And here's the rub:
Staton married and left Norfolk, renting out her house as she followed her husband’s job in the military. But eventually she was paying nearly $6,000 in flood premiums on top of her mortgage every year, nearly always more than she could make in rent. “I decided to cut my losses and get out,” she said. “The flood insurance kept going up, and I was drowning in it.” A real estate agent she consulted told her that she’d be lucky to sell the house for $180,000, barely more than half of what she paid for it and significantly less than what she still owed on the mortgage. Everyone looking at places near the river, the agent said, asked about flood insurance first.
It wasn’t the risk of high waters that spooked buyers; it was the certainty of high premiums.
In 1998, “repetitive-loss properties,” buildings that flood over and over, accounted for 2 percent of N.F.I.P.’s insured properties but 40 percent of its losses; since then, such losses have only increased.
2016, when there were floods in Louisiana, Texas, Virginia and elsewhere, managed to be the third-most-expensive year in the N.F.I.P.’s history [after Katrina and Sandy] even with no single standout catastrophe
... $1.1 trillion in property assets along the Eastern Seaboard lie within the path of a hundred-year storm surge.
“That’s a very staggering number,” says AIR’s chief research officer, Jayanta Guin — and it represents only the risk on that coast, and only under current sea levels.
By the 2030s...annual losses from storm surges in coastal areas around the world could double.
...Sean Becketti, the chief economist for Freddie Mac, cautioned in a report last year that economists aren’t sure if coastal property values will decline gradually, as the life expectancy of homes shrinks, or precipitously, “the first time a lender refuses to make a mortgage on a nearby house or an insurer refuses to issue a homeowner’s policy.”
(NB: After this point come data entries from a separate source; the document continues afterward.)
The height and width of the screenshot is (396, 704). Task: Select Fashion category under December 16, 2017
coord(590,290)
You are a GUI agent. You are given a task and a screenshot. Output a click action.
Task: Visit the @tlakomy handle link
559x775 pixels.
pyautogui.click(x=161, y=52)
Wetlands Watch compared the number of people on the FEMA waiting list in Norfolk with the number of houses raised in a year, and concluded that it would take 188 years to complete them all.
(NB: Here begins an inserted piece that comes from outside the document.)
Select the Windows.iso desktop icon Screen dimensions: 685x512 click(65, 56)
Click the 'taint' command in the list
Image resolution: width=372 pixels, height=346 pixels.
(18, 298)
By then, of course, waters would be far higher.
This is the hardest reality to discuss, Stiles said, and a reason flood insurance is serving as a kind of advance scout into a more difficult future.
“When you go out to the end of the century, some of these neighborhoods don’t exist, so it’s hard to get community engagement,” he said. “Nobody wants to talk beyond where the dragons are on the map, into uncharted territory.”